The Future Of Computers

Computers will disappear.

Well, that is to say... from our view, at least. In truth, computers will be everywhere, but they will be so small, you're going to have to look for them in order to spot one. Computation will be as ubiquitous as oxygen, or electricity. It will just be there, making stuff work. Possibly as early as 2010.

The enabling technology for this scenario is nanotechnology.

I have been following nanotechnology for years now. It has gone down an interesting path of increasing acceptance over the past few years. It is also speeding up exponentially. You can actually see this very clearly if you follow the news closely on sites such as the CRNano Blog.

A decade ago, many doubted the feasibility of 3D molecular computing.

Only five years ago, researchers were struggling to come up with a way to produce nanotubes, which are very basic elements of future nanocircuits.

These days, however, researchers are already making huge steps in finding ways to to build true nanocircuits.

For instance, take a look at Hewlett-Packard's crossbar latch. This crossbar latch is the nanoscale equivalent of the transistor, which is an elementary building block of silicon CPU's. This is an essential step in the right direction, if you want to make the transition from today's silicon CPU's to tomorrow's (much smaller and way easier to cool) nano CPU's.

Hewlett-Packard also has come up with a practical strategy for moving computing to the nanoscale, using its own crossbar architecture. Hewlett-Packard is planning on replacing silicon with nanotechnology. An interesting quote from the article:

According to HP, the crossbar latch architecture is six to ten years from widespread use.


Part of Hewlett-Packard's strategy to make the transition to the nanoscale, is a new way of designing nanoscale circuits.
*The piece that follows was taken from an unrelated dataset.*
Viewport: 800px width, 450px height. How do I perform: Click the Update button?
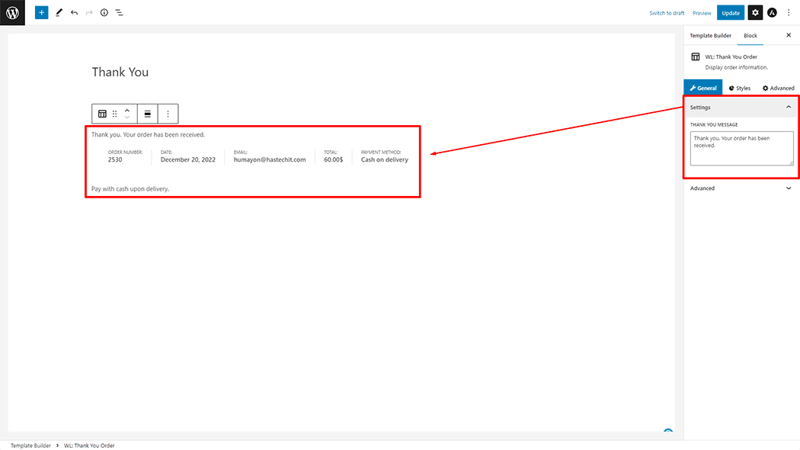(x=730, y=13)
From the article:

"We have invented a completely new way of designing an electronic interconnect for nano-scale circuits using coding theory," said Stan Williams, HP Senior Fellow and director, Quantum Science Research at HP Labs. "By using a cross-bar architecture and adding 50 percent more wires as an 'insurance policy,' we believe it will be possible to fabricate nano-electronic circuits with nearly perfect yields even though the probability of broken components will be high."


Another interesting quote from the article:

Williams also said that HP had created working models at "about a third the size of today's chips."
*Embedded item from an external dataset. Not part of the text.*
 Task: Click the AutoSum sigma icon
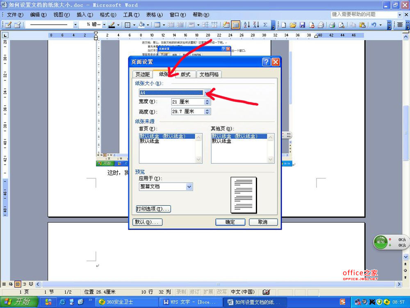[265, 25]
Silicon chips aren't expected to reach that scale for at least seven years.


Hewlett-Packard is, ofcourse, not the only one making advances like these. For example, physicists at the University of Pennsylvania have recently successfully created a functional electronic circuit at the nanoscale. A truly impressive achievement. One that will probably go a long way.

When reading about advances like these, it becomes clear why futurologists like Ray Kurzweil seem to think that the portable, ubiquitous computing scenario will happen by 2010. His predictions are consistent with Hewlett-Packard's timeline. A quote from Ray Kurzweil:

Let's look at a few trends. A lot of the equipment that IT departments concern themselves with now-routers and servers-will all be gone. There won't be computers on desks. We'll eliminate most of that clutter, certainly by the end of this decade.
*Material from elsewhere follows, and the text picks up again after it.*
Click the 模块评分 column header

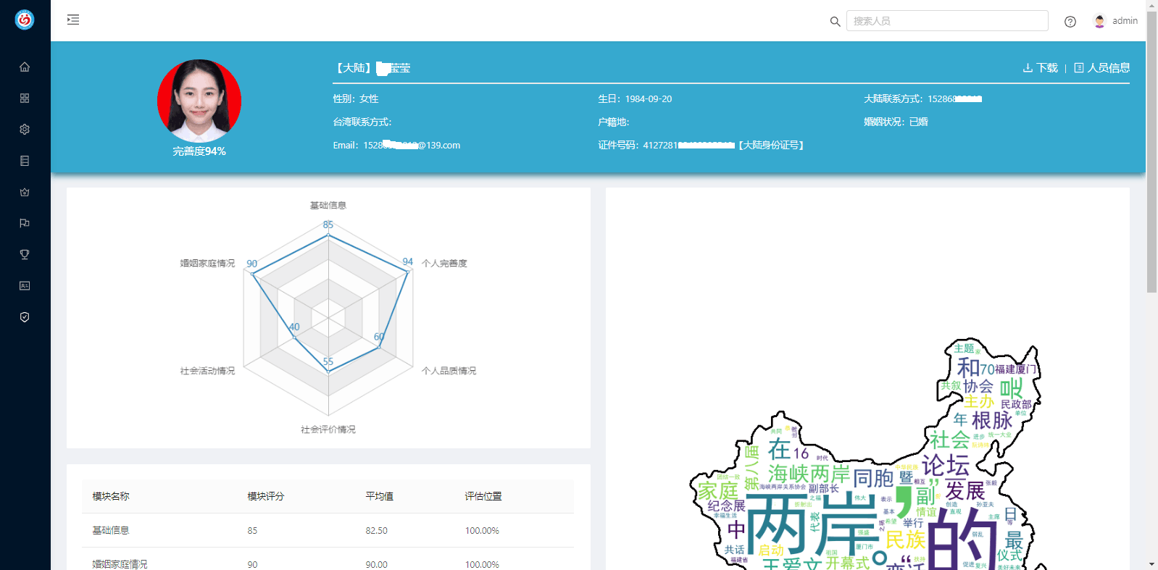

Technology will be very mobile; it'll be so small that it'll be virtually invisible. Everybody will be online. Images will be written right to our retinas. We'll have very high-speed bandwidth connections at all times. The computing substrate will be everywhere.


If you're interested in the implications of portable, ubiquitous computing, supposedly at the end of this decade, you'd do good to read Kurzweil's view of the year 2009.